Non solo il territorio è stato salvaguardato, ma paradossalmente i lavori e i conseguenti espianti hanno consentito di salvare gli ulivi secolari dalla xylella: tutte le piante sono state riposizionate una da una. Ogni olivo, e sono migliaia, è stato dotato di una targhetta con un codice a barre che dava il punto esatto georefereziato e anche il lato di orientamento al sole. Questi olivi, che per alcuni anni sono stati conservati sotto teli di protezione, sono i soli sfuggiti al contagio, ed oggi risultano essere verdi e rigogliosi in uno scenario di oliveti massacrati dal batterio.
In tutto, sono 1.183 gli olivi riposizionati negli 8 chilometri del tratto Tap fra il mare e l’impianto di Masseria del Capitano. Sulla spiaggia di San Foca nulla è visibile e nulla è stato messo in pericolo.
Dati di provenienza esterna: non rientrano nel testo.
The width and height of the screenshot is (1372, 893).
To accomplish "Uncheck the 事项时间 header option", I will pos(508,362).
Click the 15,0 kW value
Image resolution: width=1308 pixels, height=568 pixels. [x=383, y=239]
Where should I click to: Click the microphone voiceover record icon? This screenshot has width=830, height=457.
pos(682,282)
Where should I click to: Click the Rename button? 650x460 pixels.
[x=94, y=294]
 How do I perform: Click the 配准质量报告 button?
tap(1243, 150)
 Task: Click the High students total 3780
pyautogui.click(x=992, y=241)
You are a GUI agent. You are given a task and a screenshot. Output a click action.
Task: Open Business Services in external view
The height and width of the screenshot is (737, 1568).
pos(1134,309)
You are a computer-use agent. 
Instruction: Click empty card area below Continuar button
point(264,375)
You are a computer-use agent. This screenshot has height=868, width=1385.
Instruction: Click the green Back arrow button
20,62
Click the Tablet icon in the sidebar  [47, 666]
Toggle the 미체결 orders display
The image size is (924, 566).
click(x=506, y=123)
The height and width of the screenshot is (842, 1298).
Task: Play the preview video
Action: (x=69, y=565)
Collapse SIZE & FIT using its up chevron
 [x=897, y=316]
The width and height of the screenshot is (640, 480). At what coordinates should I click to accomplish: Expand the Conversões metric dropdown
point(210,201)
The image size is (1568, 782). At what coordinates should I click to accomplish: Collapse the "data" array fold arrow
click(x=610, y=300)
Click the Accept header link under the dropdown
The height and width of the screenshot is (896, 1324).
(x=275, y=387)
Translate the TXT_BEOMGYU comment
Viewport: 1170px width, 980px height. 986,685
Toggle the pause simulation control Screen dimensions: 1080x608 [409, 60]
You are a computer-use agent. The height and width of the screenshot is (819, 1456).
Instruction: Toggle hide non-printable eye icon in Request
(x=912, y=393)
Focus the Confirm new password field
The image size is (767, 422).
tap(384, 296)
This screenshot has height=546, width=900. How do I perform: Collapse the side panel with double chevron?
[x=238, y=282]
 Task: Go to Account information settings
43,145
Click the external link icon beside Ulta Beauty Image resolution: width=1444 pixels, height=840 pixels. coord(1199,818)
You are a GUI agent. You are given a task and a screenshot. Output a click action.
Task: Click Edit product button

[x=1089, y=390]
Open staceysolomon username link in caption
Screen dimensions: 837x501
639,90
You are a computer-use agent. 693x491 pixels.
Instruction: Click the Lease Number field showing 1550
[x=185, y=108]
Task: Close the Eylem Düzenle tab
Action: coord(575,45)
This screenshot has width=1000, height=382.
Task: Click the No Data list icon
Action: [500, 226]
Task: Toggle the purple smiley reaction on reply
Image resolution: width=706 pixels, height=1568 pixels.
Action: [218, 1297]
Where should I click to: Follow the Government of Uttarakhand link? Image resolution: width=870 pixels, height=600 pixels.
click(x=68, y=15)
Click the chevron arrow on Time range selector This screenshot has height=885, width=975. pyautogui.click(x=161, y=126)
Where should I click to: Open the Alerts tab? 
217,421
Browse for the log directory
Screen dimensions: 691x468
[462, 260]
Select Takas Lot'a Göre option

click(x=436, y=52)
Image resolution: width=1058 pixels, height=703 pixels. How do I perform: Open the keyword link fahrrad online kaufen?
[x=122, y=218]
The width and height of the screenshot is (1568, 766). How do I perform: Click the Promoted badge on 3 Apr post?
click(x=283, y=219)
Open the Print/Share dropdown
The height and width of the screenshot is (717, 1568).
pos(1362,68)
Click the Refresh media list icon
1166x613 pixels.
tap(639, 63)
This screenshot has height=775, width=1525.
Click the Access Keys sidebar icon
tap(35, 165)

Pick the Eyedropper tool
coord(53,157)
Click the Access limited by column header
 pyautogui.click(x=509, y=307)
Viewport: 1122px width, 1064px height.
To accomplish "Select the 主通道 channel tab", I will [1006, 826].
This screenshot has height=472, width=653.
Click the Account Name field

Così come sono stati perfettamente riposizionati i muretti a secco tradizionali e gli attraversamenti delle strade e dei fossi. Insomma, nessuna traccia della temuta e paventata aggressione al territorio.
Il che porta ad una considerazione già chiara da tempo a chi non ha sovrastrutture mentali: la Puglia ha perso in realtà una grande occasione. Pensate che nella prima fase l’azienda aveva messo a disposizione della comunità pugliese e salentina ben 50 milioni di euro da destinare a progetti e investimenti sul territorio. Invece di approfittarne per migliorare (ad esempio) la rete stradale del Salento (e magari trattare al rialzo…), c’è chi ha gridato allo scandalo. Così, tra proteste e carte bollate, di quei soldi ne sono stati spesi meno della metà.
Ma dovremmo mangiarci le mani, e magari chiedere conto a chi si è ottusamente opposto: la Puglia ha, suo malgrado, una posizione geografica strategica nel sistema energetico internazionale. Eppure si è tirata indietro invece di essere protagonista. Una incredibile occasione persa, frutto di miopia politica, di arraffamento di una manciata di voti, all’insegna di quel “pochi, maledetti e subito” che spesso ha fatto la nostra rovina, anche per l’incapacità di “leggere” l’evoluzione del tempo.
Ecco perché abbiamo sfiorato il demenziale e chissà se riusciremo a recuperare il ruolo che la storia ci ha consegnato.